Sepanjang tahun lalu, Pertamina mampu memperoleh pendapatan mencapai US$57,51 miliar atau tumbuh 39% dari realisasi tahun 2020 sebesar US$41,47 miliar. Sementara untuk EBITDA realiasi tahun lalu sebesar US$9,45 miliar tumbuh 19% jika dibandingkan tahun 2020 yakni US$7,95 miliar.

Selain kompensasi Pertamina sukses mencetak laba lantara program penghematan biaya (cost saving) yang jumlahnya mencapai US$1,36 miliar, penghindaran biaya (cost avoidance) sebesar US$ 356 juta serta tambahan pendapatan (revenue growth) sekitar US$495 juta.

Pertamina menerapkan program optimalisasi biaya di seluruh Pertamina Group yang meliputi penghematan biaya, penghindaran biaya, dan peningkatan pendapatan. Paralel dengan upaya penghematan, Pertamina juga menjalankan program lindung nilai (hegding) untuk manajemen risiko pasar.

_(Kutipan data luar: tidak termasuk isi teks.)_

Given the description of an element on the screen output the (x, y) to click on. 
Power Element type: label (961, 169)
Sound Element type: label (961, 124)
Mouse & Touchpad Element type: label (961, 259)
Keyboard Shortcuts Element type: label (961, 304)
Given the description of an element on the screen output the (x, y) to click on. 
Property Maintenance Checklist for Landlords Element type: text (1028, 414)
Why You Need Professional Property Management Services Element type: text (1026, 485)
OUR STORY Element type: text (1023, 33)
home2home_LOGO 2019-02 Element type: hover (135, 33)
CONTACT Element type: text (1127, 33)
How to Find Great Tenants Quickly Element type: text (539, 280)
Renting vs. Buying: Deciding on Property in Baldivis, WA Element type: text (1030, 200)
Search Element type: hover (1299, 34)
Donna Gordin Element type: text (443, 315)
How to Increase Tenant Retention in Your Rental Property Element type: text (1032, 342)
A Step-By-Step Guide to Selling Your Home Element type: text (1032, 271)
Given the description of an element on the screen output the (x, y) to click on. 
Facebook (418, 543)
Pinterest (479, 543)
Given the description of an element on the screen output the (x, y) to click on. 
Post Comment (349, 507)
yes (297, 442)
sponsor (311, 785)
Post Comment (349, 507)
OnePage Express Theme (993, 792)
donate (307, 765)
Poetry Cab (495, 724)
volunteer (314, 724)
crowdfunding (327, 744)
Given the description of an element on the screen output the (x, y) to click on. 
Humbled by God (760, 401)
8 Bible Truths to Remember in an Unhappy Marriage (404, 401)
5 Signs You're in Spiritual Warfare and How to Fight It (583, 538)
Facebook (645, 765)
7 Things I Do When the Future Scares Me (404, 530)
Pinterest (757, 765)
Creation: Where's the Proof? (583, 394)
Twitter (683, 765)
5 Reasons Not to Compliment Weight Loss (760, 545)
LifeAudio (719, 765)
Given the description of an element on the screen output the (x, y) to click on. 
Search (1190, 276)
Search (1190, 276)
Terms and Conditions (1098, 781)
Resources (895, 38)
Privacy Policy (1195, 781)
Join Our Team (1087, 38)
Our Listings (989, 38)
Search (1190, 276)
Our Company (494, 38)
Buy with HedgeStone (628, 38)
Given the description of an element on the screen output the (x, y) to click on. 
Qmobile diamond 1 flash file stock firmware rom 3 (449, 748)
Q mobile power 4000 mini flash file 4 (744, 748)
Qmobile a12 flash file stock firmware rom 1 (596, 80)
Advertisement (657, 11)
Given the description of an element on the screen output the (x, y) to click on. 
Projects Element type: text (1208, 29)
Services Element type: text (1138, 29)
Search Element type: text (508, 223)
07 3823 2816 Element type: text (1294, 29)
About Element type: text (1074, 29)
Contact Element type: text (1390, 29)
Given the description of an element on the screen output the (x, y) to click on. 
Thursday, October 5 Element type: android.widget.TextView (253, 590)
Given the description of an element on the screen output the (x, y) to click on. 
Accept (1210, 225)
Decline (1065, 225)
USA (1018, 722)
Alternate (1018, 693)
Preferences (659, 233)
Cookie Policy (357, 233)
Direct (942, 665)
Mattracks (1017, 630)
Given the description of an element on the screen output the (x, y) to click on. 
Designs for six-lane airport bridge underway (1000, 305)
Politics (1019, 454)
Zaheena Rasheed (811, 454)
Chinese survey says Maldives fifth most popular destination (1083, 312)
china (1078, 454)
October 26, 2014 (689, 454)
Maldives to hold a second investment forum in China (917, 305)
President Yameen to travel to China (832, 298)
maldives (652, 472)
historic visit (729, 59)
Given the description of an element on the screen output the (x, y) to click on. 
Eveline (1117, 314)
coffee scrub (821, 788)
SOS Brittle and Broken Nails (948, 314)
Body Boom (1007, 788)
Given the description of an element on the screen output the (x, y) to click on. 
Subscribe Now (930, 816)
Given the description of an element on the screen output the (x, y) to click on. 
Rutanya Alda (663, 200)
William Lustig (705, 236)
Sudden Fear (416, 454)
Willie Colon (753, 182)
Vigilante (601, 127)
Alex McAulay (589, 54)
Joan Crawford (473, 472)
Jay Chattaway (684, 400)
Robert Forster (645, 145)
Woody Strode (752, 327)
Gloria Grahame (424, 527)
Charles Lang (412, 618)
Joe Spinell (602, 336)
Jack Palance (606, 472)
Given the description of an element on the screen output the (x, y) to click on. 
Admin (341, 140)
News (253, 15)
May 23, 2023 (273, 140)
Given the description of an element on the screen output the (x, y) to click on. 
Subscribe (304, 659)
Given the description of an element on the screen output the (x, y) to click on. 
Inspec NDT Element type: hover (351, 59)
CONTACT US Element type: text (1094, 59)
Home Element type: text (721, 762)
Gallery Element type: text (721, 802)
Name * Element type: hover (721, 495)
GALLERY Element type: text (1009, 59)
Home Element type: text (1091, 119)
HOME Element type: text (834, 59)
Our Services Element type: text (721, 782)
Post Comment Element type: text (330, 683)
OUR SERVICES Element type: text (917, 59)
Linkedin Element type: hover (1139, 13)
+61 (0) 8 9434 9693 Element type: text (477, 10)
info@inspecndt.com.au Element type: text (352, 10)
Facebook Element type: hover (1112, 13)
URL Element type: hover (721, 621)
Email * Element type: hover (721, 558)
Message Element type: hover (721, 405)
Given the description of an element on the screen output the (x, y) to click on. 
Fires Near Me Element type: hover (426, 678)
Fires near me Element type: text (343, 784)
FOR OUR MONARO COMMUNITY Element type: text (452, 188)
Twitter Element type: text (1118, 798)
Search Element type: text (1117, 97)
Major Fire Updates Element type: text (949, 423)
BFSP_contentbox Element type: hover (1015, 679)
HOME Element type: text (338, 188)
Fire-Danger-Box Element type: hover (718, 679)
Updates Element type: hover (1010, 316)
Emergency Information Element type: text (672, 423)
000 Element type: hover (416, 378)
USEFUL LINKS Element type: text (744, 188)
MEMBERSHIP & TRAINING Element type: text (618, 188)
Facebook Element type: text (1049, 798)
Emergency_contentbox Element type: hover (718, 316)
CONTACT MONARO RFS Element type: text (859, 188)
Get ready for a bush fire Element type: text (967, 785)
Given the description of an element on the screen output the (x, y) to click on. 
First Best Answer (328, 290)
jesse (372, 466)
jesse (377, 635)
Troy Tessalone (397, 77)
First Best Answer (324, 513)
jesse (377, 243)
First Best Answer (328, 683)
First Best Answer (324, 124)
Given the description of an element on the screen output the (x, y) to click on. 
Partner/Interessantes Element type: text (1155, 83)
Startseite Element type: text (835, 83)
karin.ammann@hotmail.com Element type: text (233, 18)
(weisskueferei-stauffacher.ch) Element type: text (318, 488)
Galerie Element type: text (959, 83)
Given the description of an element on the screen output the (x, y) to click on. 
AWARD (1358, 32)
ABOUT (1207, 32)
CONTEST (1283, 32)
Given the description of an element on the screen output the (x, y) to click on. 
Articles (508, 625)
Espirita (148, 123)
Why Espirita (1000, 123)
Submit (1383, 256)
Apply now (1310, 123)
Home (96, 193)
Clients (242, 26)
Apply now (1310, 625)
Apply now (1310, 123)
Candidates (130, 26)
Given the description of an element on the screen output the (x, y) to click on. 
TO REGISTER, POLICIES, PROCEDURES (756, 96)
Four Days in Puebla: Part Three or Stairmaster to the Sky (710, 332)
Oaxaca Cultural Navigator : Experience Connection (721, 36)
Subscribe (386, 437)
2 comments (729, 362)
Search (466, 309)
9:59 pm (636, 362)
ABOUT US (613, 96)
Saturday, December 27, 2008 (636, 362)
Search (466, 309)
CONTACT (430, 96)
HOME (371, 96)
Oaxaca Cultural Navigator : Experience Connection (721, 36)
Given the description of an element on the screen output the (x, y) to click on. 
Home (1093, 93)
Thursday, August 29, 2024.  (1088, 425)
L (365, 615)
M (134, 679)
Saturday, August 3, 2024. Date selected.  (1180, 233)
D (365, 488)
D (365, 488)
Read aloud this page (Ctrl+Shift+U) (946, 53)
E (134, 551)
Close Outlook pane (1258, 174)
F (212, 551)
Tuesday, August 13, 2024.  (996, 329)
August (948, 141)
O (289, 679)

Selain itu, perseroan juga melakukan sentralisasi pengadaan, prioritas belanja modal dan manajemen aset dan liabilitas untuk menurunkan biaya atau beban bunga (cost of fund).

“Kami berupaya mengoptimalkan seluruh biaya serta mengelola aspek finansial perusahaan, agar dapat menekan biaya termasuk memprioritaskan proyek-proyek yang memiliki hasil cepat,”ungkap Emma. (RI)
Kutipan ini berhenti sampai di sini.